When determining whether consent to search was voluntarily given, the district court must look to the "totality of all the circumstances." Schneckloth v. Bustamonte, 412 U.S. 218, 227 (1973); Kozinski at 810. The totality of the circumstances included an analysis of the defendant's age, education and intelligence, the advisement of his rights, how long he was detained prior to his consent, physical coercion and whether he was in custody. Kozinski at 810; United States v. Rojas, 783 F.2d 105, 109 (7th Cir.), cert denied, 479 U.S. 856 (1986). Here, Hatch argues that his consent to search was clearly the product of his custodial setting and coercive police conduct.

Under the facts of the present case the voluntariness of Hatch's consent is of no consequence. The district court heard the testimony of Cooper and the agents, and concluded that Cooper voluntarily admitted to the agents that there were "two kilos" (of cocaine) in a suitcase behind the driver's seat in Hatch's truck.

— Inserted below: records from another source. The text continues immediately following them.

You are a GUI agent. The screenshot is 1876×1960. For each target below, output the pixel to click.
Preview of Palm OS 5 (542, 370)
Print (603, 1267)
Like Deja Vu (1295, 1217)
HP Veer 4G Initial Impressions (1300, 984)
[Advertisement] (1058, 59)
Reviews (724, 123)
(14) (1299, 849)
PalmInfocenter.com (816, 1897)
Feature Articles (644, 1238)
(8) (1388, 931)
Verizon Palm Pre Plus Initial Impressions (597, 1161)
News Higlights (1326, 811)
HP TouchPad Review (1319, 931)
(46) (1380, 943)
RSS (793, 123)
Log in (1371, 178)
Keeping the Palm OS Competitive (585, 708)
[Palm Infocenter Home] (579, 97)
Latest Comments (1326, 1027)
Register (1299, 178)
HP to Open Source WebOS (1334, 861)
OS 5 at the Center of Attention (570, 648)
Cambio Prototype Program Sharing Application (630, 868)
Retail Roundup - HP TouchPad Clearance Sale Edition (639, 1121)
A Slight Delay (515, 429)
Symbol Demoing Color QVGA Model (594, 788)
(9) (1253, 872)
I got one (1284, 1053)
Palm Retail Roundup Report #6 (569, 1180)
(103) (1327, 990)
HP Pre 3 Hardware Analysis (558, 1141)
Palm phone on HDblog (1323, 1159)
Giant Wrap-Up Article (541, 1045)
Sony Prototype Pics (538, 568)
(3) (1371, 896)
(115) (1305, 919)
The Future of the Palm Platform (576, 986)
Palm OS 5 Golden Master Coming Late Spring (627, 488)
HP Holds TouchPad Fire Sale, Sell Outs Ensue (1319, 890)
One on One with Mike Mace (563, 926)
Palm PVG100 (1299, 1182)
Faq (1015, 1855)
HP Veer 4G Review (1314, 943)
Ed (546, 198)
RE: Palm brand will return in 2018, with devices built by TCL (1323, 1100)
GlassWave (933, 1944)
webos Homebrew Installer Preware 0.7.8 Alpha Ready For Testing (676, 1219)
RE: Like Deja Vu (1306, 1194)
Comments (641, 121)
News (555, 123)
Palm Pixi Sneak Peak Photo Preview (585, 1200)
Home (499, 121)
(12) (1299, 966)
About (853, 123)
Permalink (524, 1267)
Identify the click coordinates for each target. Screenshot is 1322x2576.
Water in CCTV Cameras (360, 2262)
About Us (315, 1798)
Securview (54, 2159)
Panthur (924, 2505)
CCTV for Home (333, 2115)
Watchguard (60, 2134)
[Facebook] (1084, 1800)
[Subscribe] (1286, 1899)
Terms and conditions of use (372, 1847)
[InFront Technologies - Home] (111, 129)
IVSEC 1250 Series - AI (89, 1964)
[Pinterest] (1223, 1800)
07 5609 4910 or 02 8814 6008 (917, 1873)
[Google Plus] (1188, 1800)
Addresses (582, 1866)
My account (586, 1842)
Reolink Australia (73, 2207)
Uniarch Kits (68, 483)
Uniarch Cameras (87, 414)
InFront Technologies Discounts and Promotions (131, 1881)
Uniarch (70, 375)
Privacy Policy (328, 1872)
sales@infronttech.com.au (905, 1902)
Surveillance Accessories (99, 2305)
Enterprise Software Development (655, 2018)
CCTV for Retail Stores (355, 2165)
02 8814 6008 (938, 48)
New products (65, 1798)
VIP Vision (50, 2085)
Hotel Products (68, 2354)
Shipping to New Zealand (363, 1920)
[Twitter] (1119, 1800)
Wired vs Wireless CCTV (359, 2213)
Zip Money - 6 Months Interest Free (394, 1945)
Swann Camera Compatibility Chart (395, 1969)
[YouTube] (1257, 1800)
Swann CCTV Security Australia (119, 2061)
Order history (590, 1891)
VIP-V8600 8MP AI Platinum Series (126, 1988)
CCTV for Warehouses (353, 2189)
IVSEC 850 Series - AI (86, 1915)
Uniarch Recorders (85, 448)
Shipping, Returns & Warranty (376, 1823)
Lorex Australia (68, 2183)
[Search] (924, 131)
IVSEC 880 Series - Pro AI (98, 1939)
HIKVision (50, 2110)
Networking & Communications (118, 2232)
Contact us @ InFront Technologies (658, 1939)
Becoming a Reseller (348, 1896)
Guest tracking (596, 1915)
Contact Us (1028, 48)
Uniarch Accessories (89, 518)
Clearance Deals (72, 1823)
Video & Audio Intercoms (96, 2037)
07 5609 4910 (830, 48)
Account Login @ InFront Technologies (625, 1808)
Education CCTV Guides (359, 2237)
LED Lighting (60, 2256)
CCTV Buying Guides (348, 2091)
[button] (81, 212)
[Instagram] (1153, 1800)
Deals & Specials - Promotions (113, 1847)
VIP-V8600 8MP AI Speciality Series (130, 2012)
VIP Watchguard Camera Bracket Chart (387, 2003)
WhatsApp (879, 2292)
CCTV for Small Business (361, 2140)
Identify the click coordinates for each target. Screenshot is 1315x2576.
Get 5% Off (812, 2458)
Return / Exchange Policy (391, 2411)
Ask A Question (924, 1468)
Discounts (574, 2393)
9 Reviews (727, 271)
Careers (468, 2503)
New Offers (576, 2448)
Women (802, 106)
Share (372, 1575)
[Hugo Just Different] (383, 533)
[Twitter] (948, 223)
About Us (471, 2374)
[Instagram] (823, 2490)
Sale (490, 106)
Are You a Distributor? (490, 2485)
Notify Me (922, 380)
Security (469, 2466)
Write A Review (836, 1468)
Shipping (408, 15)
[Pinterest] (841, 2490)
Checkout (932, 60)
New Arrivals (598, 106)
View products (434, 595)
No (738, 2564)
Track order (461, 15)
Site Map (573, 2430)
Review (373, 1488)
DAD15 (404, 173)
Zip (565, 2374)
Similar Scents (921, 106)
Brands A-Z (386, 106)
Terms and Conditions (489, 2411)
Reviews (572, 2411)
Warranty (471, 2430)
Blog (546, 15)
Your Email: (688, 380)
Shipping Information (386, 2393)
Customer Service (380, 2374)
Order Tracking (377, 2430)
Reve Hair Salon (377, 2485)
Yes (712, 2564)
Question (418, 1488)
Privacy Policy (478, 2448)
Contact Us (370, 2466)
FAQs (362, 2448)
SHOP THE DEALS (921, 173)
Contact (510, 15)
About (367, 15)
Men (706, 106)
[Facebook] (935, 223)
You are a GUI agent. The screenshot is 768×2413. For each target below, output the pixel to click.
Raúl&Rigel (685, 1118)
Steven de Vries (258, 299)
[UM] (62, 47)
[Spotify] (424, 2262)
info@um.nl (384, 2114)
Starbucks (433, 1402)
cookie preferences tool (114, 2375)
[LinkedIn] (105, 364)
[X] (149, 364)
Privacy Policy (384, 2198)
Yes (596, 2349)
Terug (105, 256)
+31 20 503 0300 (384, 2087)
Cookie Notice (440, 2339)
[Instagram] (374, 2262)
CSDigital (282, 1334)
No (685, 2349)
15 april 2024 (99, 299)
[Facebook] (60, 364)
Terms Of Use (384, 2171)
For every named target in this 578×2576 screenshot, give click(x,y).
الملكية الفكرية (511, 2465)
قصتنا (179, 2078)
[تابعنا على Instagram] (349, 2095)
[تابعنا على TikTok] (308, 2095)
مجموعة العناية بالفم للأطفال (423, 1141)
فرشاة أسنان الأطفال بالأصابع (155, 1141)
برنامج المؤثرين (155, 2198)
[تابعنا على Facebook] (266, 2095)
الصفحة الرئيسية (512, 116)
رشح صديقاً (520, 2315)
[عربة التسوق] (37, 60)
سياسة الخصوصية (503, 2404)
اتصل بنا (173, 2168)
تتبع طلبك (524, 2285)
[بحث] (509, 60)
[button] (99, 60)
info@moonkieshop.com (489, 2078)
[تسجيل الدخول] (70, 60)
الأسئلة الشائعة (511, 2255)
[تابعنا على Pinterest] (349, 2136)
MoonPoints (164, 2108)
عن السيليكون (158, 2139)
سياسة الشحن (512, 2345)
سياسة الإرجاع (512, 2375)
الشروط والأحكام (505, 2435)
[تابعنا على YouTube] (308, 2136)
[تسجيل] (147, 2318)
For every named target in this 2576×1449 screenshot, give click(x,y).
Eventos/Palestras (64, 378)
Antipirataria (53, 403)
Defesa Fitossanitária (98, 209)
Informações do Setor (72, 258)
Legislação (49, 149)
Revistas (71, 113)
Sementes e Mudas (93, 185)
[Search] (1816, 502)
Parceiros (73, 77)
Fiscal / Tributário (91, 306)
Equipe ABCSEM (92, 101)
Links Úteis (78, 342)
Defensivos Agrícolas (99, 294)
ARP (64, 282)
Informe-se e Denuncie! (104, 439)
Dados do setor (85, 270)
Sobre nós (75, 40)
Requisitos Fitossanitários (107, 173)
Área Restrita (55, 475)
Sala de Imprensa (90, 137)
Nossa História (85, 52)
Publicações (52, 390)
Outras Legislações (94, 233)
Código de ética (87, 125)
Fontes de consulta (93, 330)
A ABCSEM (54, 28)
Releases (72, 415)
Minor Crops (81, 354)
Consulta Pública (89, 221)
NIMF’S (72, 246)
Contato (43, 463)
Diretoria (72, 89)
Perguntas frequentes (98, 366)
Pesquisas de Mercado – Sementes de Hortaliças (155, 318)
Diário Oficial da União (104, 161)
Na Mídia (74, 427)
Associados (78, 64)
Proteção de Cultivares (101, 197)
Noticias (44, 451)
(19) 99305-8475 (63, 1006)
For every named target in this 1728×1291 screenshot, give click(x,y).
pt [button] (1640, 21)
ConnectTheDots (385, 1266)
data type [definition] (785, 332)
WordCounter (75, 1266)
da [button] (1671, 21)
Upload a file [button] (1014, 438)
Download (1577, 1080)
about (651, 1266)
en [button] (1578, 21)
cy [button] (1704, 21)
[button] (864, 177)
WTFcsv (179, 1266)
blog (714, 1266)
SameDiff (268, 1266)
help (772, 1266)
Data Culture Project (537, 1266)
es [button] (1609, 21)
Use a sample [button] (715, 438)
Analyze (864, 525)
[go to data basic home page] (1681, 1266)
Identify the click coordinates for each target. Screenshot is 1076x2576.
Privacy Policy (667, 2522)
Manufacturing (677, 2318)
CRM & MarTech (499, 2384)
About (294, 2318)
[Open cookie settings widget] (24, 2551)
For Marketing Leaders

After Cooper's admission, probable cause existed for a warrantless search of the legitimately-stopped vehicle and any suitcase found within it; at this point Hatch's consent was unnecessary. United States v. Ross, 456 U.S. 798 (1982). We need not reach the issue of whether the search was voluntary as the consent form signed by Hatch and his understanding of it are rendered irrelevant under the Court's analysis in Ross.

For the foregoing reasons, the convictions of Samuel Hatch and James Cooper are affirmed.